Meta Reports Third Quarter 2025 Results (investor.atmeta.com)

🤖 AI Summary
Meta reported strong top-line growth in Q3 2025 — revenue rose 26% year-over-year to $51.24B, driven by ad volume (+14%) and higher ad prices (+10%), and monthly family daily active people reached 3.54B (+8%). However, net income fell 83% to $2.71B and diluted EPS dropped to $1.05 after a one-time, non-cash $15.93B valuation allowance tied to U.S. tax law changes (Corporate AMT impact).
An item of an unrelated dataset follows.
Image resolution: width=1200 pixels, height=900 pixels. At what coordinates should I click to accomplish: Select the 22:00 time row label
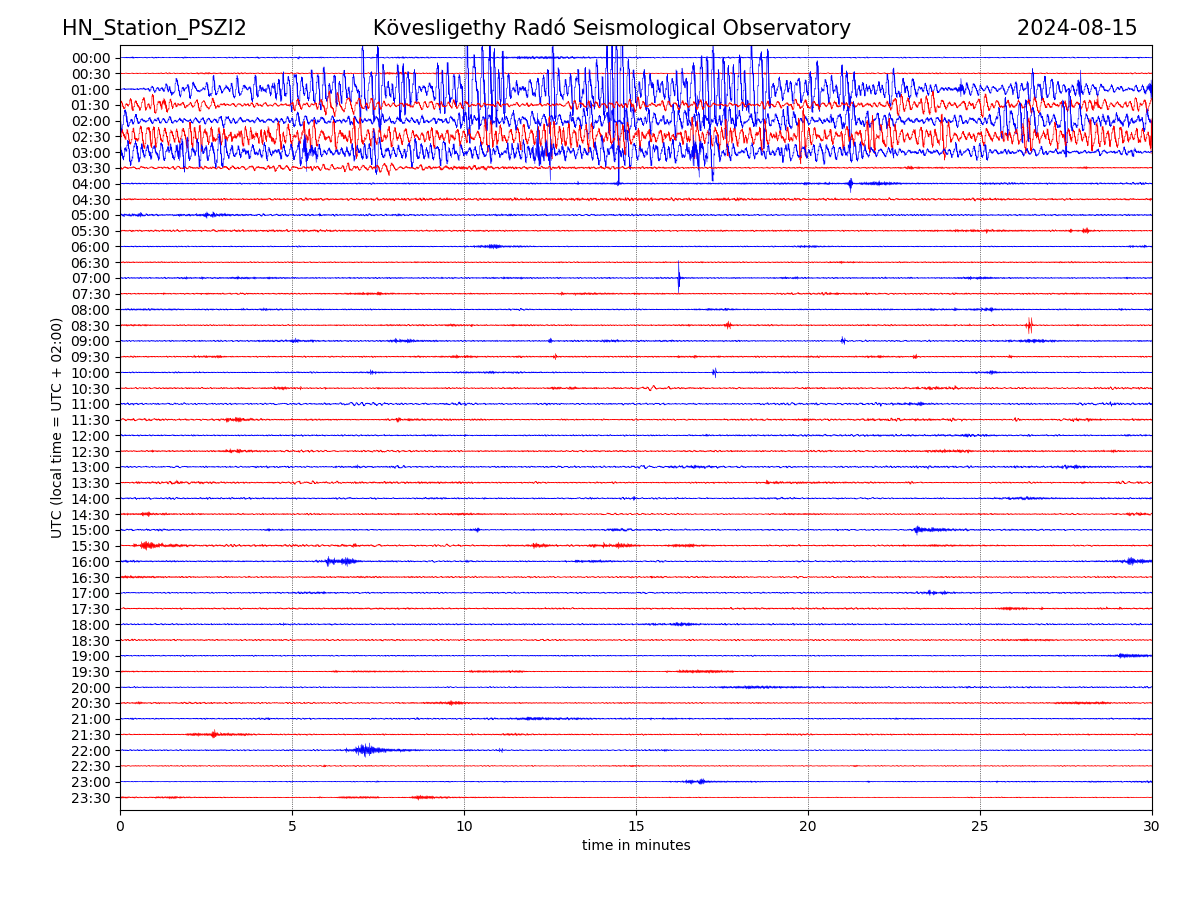click(x=91, y=751)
Excluding that charge, Meta says Q3 net income would have been $18.64B and EPS $7.25. Cash and equivalents stood at $44.45B, free cash flow was $10.62B, capex for the quarter was $19.37B, and headcount rose 8% to 78,450. For the AI/ML community the key takeaway is Meta’s acceleration of AI investment: CEO Zuckerberg highlighted Meta Superintelligence Labs and AI glasses leadership, and the company warned compute needs have “continued to expand meaningfully.” Guidance shows Q4 revenue of $56–59B and raised full‑year capex to $70–72B, with expectations that 2026 will see even larger capital and operating expense growth driven primarily by infrastructure (own data centers plus third‑party cloud), depreciation, and AI talent hiring. That signals sustained demand for large‑scale training/inference compute, potential cloud/hardware partnerships, and continued productization of foundation models — even as regulatory and legal risks in the EU and U.S. could affect ad revenue and product rollout.